だけど、もし暴露した場合この見栄っ張りのエハールがどういう行動に出るかと考えると……思いとどまっていた。拭い切れない恥をかいたエハールは、ついに逆上して私を殺し、自らも自害するかも知れない。


こんな身の上になっても、私は生きる望みを捨てていなかった。いつか必ず仇を撃ち、祖国を復興させてみせると誓っている。

事実私は囚われの身であり、私の生殺与奪はエハールが握っていると言っていい。つまらないことで逆らって下手に奴を刺激し、命を落とすわけにはいかないのだ。

だから今は忍耐の時なのだ。


……忍耐と言っても、エハールに一切手も出されず、生活に不自由なく日がな一日好きな事をして暮らしているんだけど……。

耳に届く噂では、故郷の旧ブルグント王国の民も、税はきついが比較的平穏に暮らしていると聞く。ついでに首都も今はエハールの飛び領地だ、騎士で見栄っ張りのエハールは民草を相手に鞭打つなどということはしない。そのあたりは信用できる男である。

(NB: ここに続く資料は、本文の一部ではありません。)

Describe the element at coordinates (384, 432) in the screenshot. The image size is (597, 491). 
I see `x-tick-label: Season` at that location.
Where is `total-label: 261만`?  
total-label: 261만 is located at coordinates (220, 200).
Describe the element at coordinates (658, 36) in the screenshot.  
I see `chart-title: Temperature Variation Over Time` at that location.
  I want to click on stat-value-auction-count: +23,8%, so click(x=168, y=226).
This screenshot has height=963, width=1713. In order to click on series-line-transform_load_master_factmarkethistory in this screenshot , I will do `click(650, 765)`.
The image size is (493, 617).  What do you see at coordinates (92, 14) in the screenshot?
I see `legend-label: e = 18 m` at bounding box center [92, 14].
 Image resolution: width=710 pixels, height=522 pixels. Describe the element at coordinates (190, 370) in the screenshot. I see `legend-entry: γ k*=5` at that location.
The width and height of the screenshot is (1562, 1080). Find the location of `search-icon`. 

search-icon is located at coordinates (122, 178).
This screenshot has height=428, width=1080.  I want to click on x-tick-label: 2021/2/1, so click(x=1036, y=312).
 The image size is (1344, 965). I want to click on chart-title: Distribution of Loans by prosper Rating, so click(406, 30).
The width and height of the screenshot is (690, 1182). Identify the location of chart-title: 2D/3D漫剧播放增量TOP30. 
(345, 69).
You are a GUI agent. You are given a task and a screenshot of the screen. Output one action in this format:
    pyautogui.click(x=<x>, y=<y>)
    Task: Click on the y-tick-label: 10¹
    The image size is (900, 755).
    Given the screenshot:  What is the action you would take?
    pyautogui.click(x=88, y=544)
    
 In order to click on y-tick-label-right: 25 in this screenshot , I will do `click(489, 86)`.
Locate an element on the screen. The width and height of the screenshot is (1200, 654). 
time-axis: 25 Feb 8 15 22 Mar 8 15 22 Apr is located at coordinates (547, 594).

エハールは騎士としての規範に則って、私を扱い約束を守っていた。ならば暴露したところで、一時は気が晴れても私自身を貶め余計に惨めになるだけだ。私も武人であり、恥を突いて笑うなんて報復は好まないし、卑怯で軽蔑するやり方だと思う。


「それで今日はどうするの? 私のベッドで寝るの? やっぱり、自分の部屋に帰るの?」

「……ああ。我輩は戻る……何かあれば近くの者に用立てよ。では、な」


エハールが服を身につけ、ふらふらと去っていく。落胆した背中が悲しげだった。

結局彼は、今までに一度も私の部屋で寝たことがなかった。

襲われないのは、いいんだけど。いいんだけど……。なぜだかすごく複雑な気分だ。

なぜ憎い魔族の仇敵に、私はこんな気持ちにさせられなくちゃいけないんだろうか。

私は小さくため息をついた。






人類の大敵、魔族。

その魔族の中でも誰よりも強く恐ろしく、人類の恐怖の代名詞と呼ばれた男――四魔大将軍の一『魔皓剣のエハール』。

魔王軍の急先鋒である彼が陥とした城市、町、陣営は数知れず。戦場における虐殺、勇猛果敢な戦ぶり、敵に対する情け容赦ない攻撃で勇名を馳せ、彼が参加した戦では人類に勝ち目はないとまで言わしめた名将軍。

もし剣を手に相対すれば彼に敵う者はなく。かの大魔王でさえも、近接戦闘に限れば凌ぐと評される剣の冴えを誇る猛者。

魔王からの信頼厚く、人後に落ちぬ名声、圧倒的な実力を誇る魔族の中の大魔族。


彼、パルフェクティオ・ミ・エハールは――ED(勃起不全障害)であった!!!